Il determinismo della regola, assunto per l’adesione programmatica, quindi ideologica, definisce i contorni di una singola modalità attuativa e non può aprire i suoi limiti ad un’alterità che ne incrinerebbe il dogma. Il radicalismo è dogmatico per sua obbligata responsabilità in forma di regola, la cui essenza ipermoderna è nel dominio di una processualità derivata dalla ragione moderna enfatizzata nella sua identità specifica. In questo senso il termine ipermoderno corrisponde perfettamente al sistema delle pratiche radicali su tematiche univoche, parcellizzazioni infinitesimali nel sistema di rappresentazione e devolute in unicum esemplare (12). Nel nostro sistema contemporaneo questo modello ideologico oggettualizzato ha influenzato con la sua adesività frammentaria il contesto culturale. È stato infine clonato e riproposto sotto forma di micro ideologia partecipata dalla politica e dall’economia liberista che ha falsificato l’idea di progresso e di modernità. Queste idee così trasformate in pratiche radicali di reazione, costituiscono la base metodica di un pensiero costruito sulla falsariga dell’exemplum culturale contro cui, adesso, si scaglia la forza oblunga del potere politico ed economico (13). Già Mannheim, negli anni d’un modernismo in fase di decadenza, notava che l’ideologia rastremata in singoli strumenti significanti oltre a dar luogo all’utopia metafisica d’un individualismo sfrenato poteva anche collettivizzare le istanze più radicali racchiuse in formalismo (14).
Tutto ciò impone una riflessione sull’uso oppositivo delle pratiche radicali e della pragmatica esecutiva, ovvero riconoscere che offrire come exemplum un modello radicale che non si risolva attraverso la mediazione non può che rastremarsi in un modello di antagonismo globale. E che questo modello d’antagonismo globale può essere trasferito e usato per motivare il ripristino di interessi univoci e privati tali da riportare l’identità generica del sistema culturale, ovvero anche la diffusione più banalizzata, nelle lugubri e selvagge pratiche d’una istintualità animalesca priva di empatia umanizzata.
Aprile 2025
1) Ellen Dissanayake, Religione, rituale e artification, in L’infanzia dell’estetica, ed. it. Mimesis, Milano-Udine, 2015, p. 40-42.
2) Pierre Francastel, L’arte e la civiltà moderna, ed. it. Feltrinelli, Milano, 1959 (ed. or. Art et technique, Édition de minuit, Paris, 1956)) p. 323 – 327.

Dettagli del compito:
In base al testo fornito, spiega in una, due o tre frasi perché il determinismo della regola non può aprire i suoi limiti a un'alterità.

Dati forniti:
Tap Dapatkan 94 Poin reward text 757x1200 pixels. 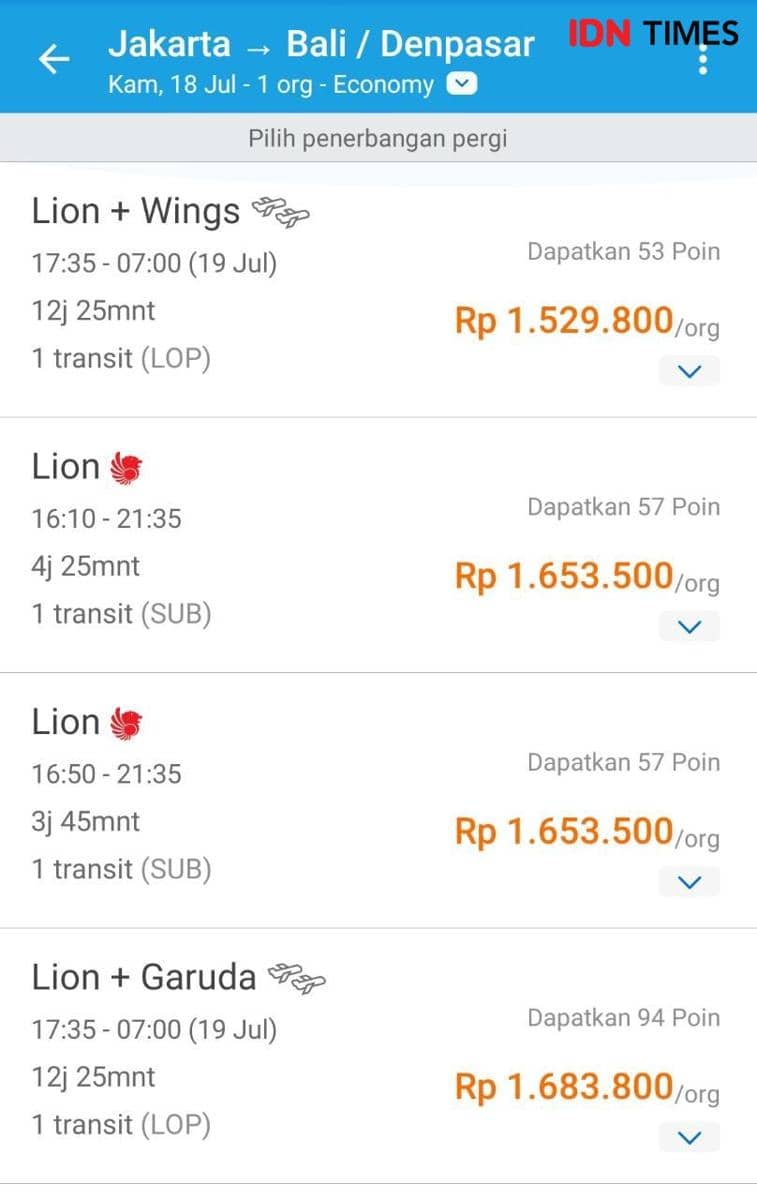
...
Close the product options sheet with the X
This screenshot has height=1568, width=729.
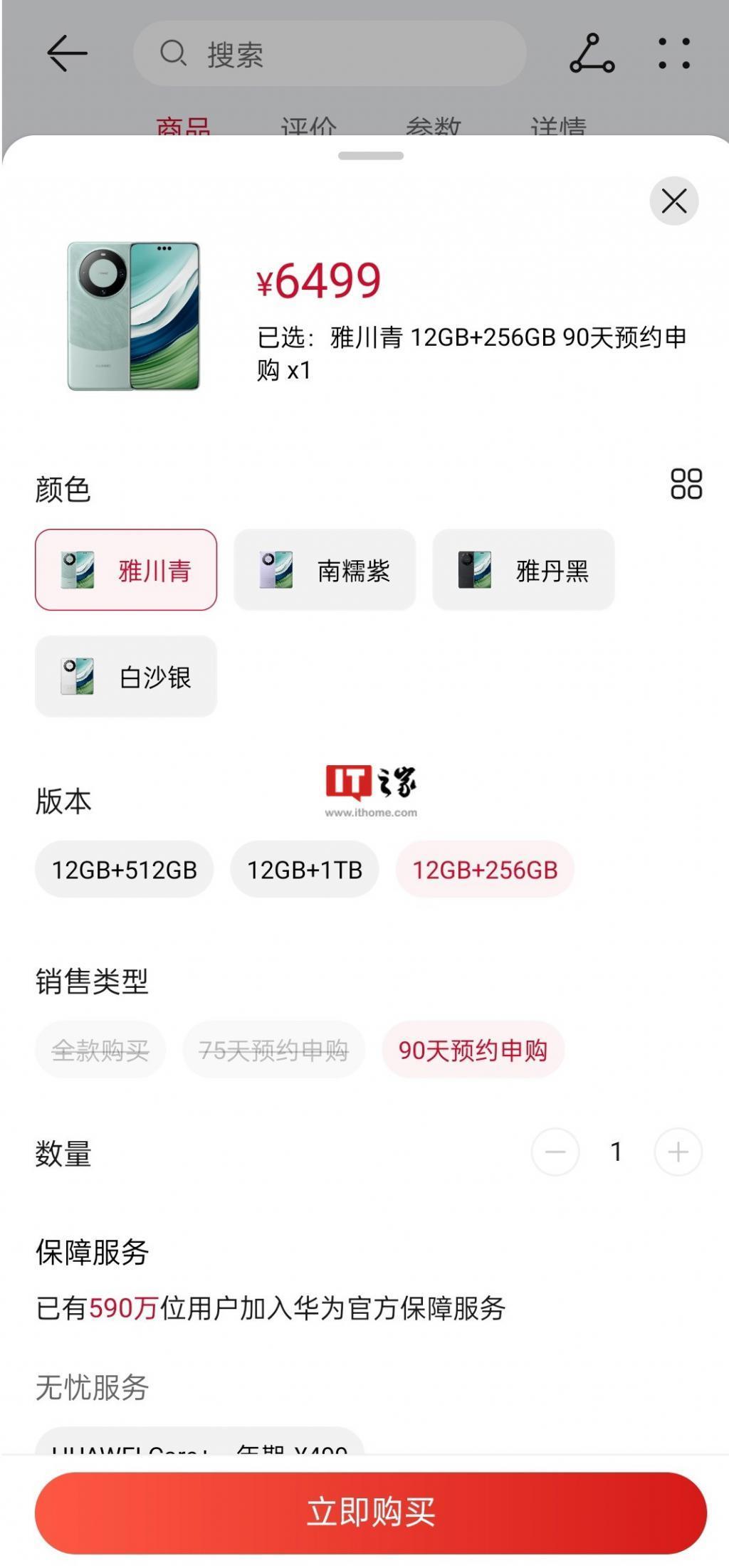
---
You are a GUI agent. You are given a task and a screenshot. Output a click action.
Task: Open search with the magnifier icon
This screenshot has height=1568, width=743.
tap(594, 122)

Risultato del compito:
Il determinismo della regola, assunto per adesione programmatica e quindi ideologica, definisce i contorni di una singola modalità attuativa. Non può aprirsi a un'alterità perché questa ne incrinerebbe il dogma.